(EXERCISE AIM)
Your answer must be an exact copy of the entries below, with every picture removed.

(MATERIAL FOR THE TASK)
==*==
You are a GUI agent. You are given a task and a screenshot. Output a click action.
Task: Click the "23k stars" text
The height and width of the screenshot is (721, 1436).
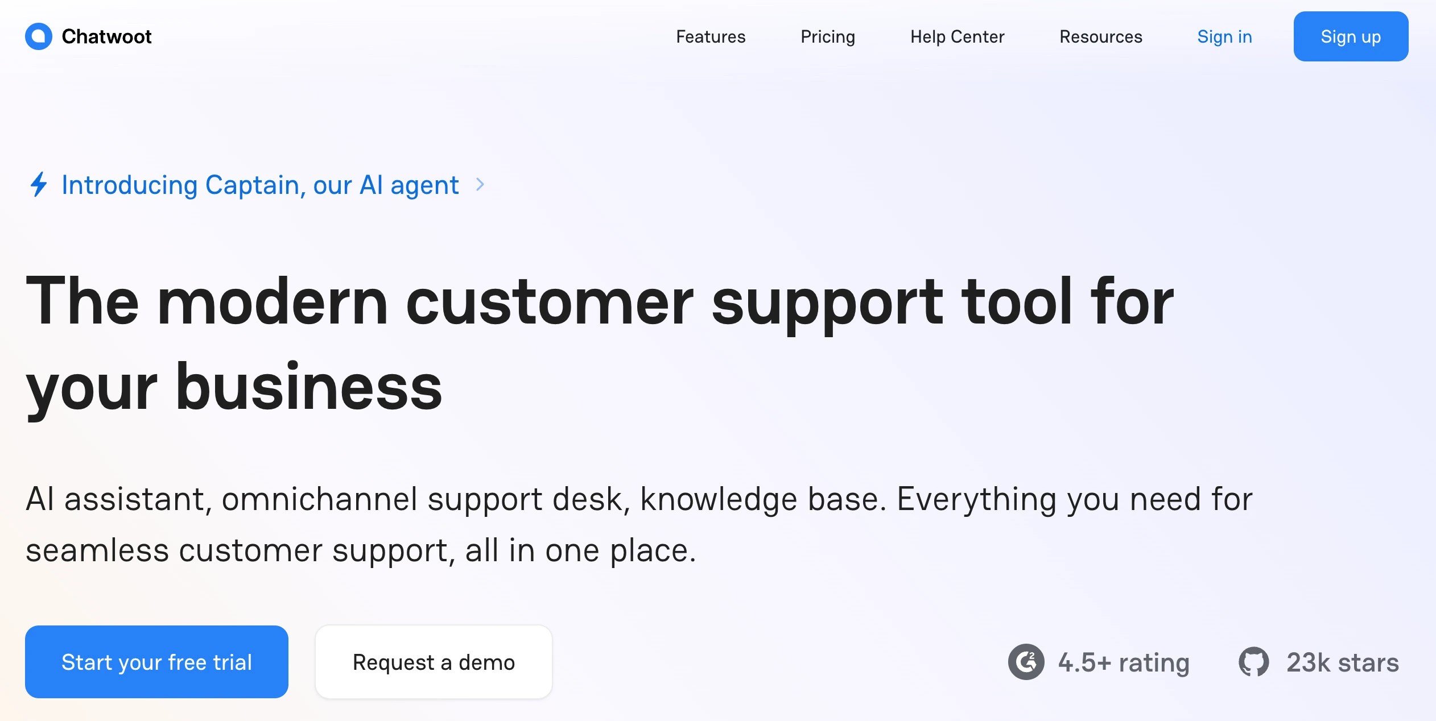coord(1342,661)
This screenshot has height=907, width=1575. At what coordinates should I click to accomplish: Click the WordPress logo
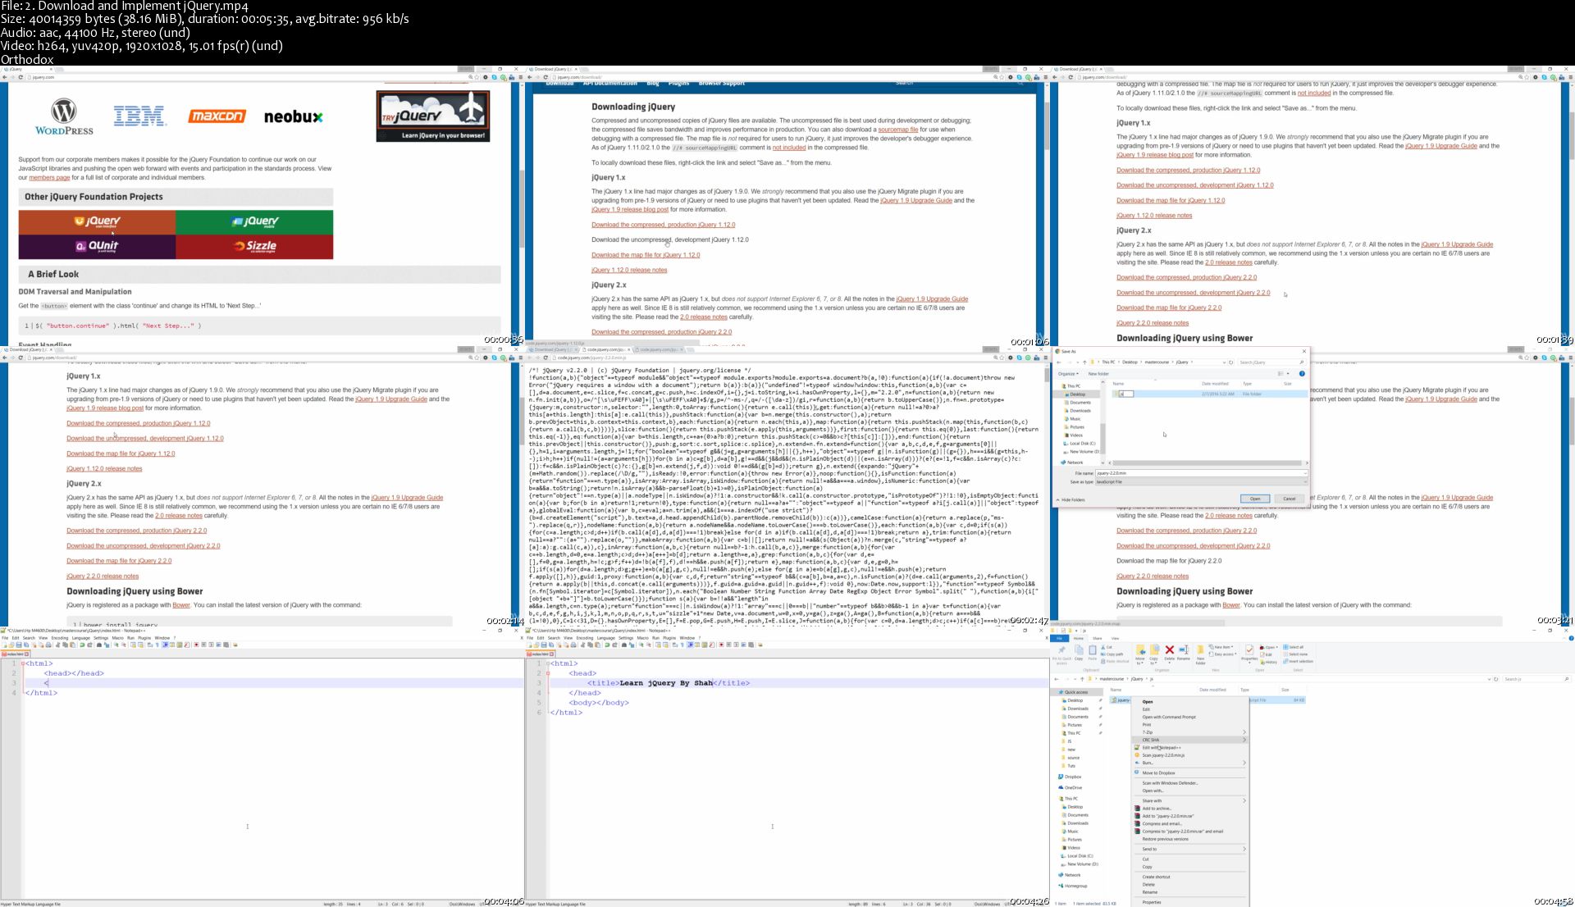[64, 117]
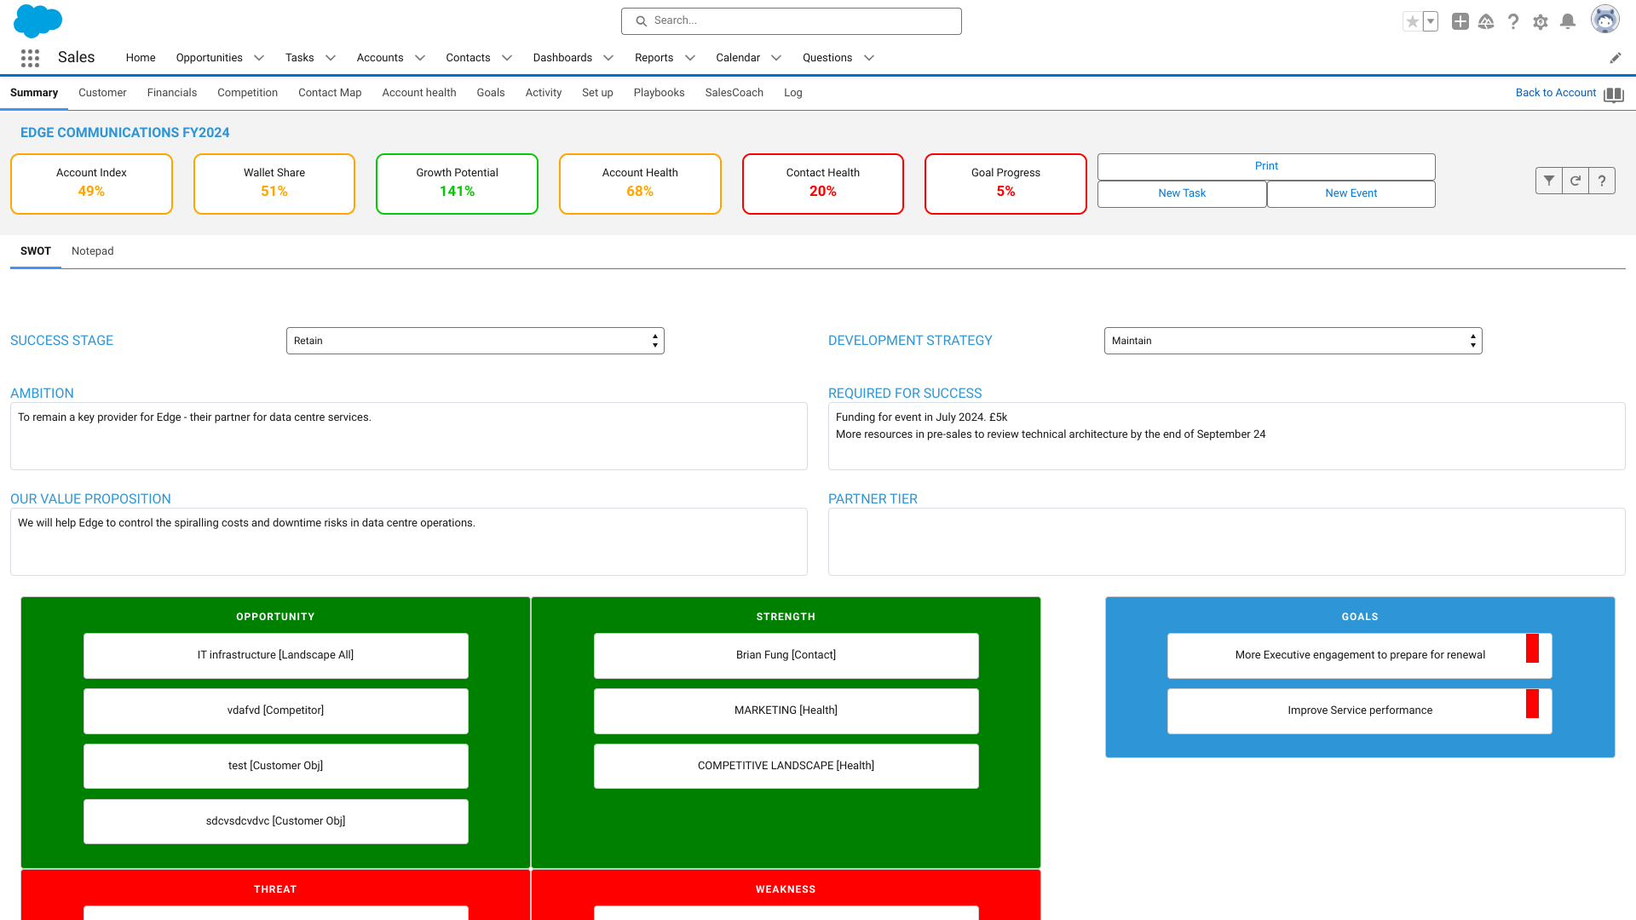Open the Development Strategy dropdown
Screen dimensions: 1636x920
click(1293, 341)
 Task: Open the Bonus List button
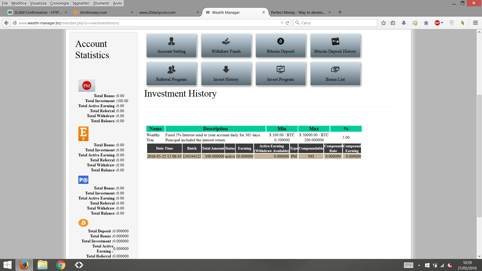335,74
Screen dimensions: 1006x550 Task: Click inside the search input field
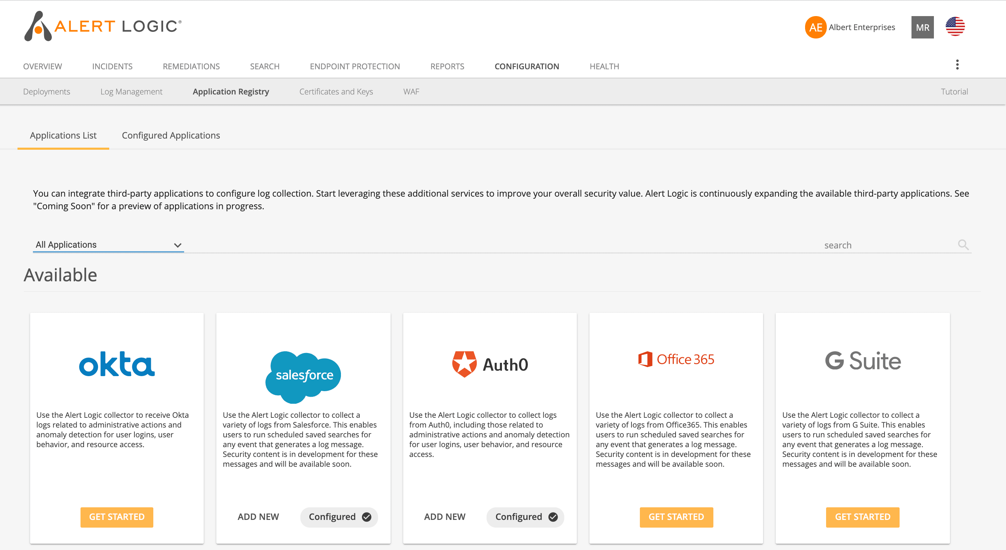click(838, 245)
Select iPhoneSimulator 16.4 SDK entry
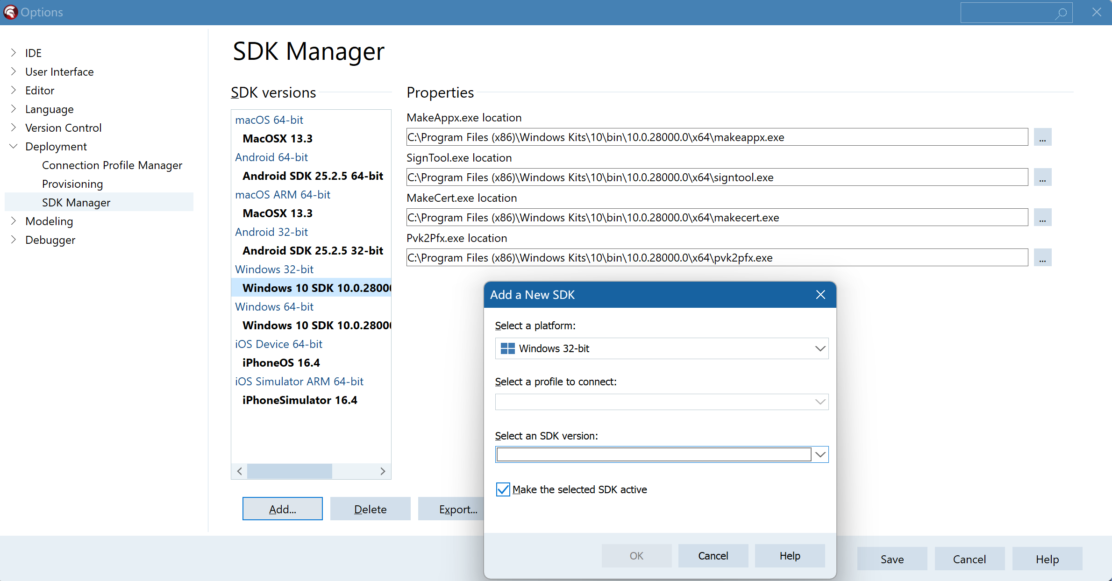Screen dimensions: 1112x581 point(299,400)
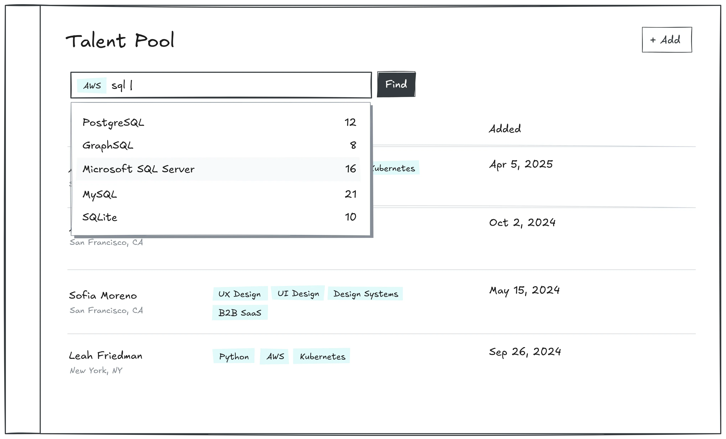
==*==
(PROBLEM SOLUTION)
You are a GUI agent. You are given a task and a screenshot. Output a click action.
Task: Click the "23k stars" text
The height and width of the screenshot is (721, 1436).
coord(1342,661)
This screenshot has height=907, width=1575. At what coordinates should I click to accomplish: Click the WordPress logo
[64, 117]
Open the Development Strategy dropdown
Screen dimensions: 1636x920
click(1293, 341)
 Task: Open the Bonus List button
335,74
Screen dimensions: 1006x550 Task: Click inside the search input field
click(838, 245)
Select iPhoneSimulator 16.4 SDK entry
Screen dimensions: 1112x581 point(299,400)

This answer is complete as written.